I was asked to make 2 pens for two retired firefighters and they had to be different. I'm still working on one but thought I'd post the one I've completed up. Took me a while to get the decal just right but now I've got decals to add to my arsenal of pen decor. Sorry about the dirty "background"... It was late when I finished and didn't feel like going through he whole photo routine so I just snapped a quick one with my phone. I've also attached a full picture of the logo I put on the pen. Hope the firefighter enjoys it.


----------



## bill (May 21, 2004)

Very nice


----------



## Slip (Jul 25, 2006)

Nice job. Never did any logos myself but resident Bobby has done plenty here also. They should love the pens.


----------



## A Salt Weapon (Jan 23, 2006)

Very sharp. Did you inlay the logo, or was that a blank?


----------



## PenMakerWillie (Nov 5, 2008)

A Salt Weapon said:


> Very sharp. Did you inlay the logo, or was that a blank?

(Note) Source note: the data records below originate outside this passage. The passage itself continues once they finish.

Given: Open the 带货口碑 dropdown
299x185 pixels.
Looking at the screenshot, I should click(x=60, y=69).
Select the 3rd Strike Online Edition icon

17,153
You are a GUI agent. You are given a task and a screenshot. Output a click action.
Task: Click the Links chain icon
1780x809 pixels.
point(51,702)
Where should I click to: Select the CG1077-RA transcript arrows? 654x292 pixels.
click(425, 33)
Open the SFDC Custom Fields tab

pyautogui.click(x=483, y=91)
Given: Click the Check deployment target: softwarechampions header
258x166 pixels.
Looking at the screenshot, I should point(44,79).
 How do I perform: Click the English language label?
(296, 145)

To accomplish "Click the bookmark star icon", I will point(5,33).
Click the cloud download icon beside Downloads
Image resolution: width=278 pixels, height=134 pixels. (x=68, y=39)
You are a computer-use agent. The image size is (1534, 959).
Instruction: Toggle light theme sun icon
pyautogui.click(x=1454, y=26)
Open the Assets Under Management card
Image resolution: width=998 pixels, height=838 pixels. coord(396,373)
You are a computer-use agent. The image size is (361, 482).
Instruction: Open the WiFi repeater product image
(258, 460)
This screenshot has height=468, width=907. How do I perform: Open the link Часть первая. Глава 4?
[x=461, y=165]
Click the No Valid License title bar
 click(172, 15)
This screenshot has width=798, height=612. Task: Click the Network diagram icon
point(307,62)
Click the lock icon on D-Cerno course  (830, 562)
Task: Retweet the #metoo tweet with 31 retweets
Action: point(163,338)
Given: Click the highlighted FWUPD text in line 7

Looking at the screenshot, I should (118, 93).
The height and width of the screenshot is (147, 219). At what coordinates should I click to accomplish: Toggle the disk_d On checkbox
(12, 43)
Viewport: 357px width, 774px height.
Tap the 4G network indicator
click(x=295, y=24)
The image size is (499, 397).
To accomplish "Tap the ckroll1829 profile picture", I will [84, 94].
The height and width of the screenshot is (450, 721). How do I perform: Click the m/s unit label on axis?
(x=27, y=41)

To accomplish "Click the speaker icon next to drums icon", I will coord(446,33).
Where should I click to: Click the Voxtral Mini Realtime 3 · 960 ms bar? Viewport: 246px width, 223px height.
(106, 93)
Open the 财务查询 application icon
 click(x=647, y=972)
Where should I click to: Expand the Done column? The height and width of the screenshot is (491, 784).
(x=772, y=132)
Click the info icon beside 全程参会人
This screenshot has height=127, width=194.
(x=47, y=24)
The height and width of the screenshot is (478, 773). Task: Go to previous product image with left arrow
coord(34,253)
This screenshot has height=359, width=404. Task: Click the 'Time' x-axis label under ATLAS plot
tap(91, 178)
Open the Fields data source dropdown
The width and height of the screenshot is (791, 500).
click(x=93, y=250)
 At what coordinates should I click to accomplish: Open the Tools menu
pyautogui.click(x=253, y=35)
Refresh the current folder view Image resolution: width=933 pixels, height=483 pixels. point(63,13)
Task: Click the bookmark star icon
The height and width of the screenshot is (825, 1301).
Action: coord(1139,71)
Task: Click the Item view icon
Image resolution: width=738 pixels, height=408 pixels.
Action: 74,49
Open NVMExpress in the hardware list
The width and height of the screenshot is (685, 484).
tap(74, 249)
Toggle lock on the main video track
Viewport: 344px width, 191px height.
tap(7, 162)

I printed it on decal paper, sprayed the decal w/ lacquer to seal the ink, applied it and let it do it's thing, then CA'd over it...There was definitely a learning curve to figuring out that equation.


----------



## h.f.d.firedog (Dec 29, 2008)

*Fire pens*

They look great. Iam retired to how about makeing me one,I will be glad to pay you for it. H.F.D 30 YEARS.


----------



## Bobby (May 21, 2004)

If you will print the decal in reverse you don't have to spray them with lacquer. Just remember to put them on reversed. DAMHIKT


----------



## A Salt Weapon (Jan 23, 2006)

I need to do one for my son's wedding, so I'm trying to figure out the photo concept ahead of time.
Thanks for the info.


----------



## bill (May 21, 2004)

A Salt Weapon said:


> I need to do one for my son's wedding, so I'm trying to figure out the photo concept ahead of time.
> Thanks for the info.


I would not do a wedding decal. Get a nice pen laser engraved


----------



## Bobby (May 21, 2004)

I have done pens with decals embedded in plastic and just covered with CA glue. If you do one for a wedding pen get the laser decal paper and reverse print the picture. The laser won't degrade as bad over time like the ink jet ink does. Its hard to get a UV protector in the plastic you pour or in the CA glue.


----------



## FISHROADIE (Apr 2, 2010)

Thats sharp looking.


----------



## Be Young (Jun 16, 2004)

Very Sharp looking!!

What is the name of that kit?


----------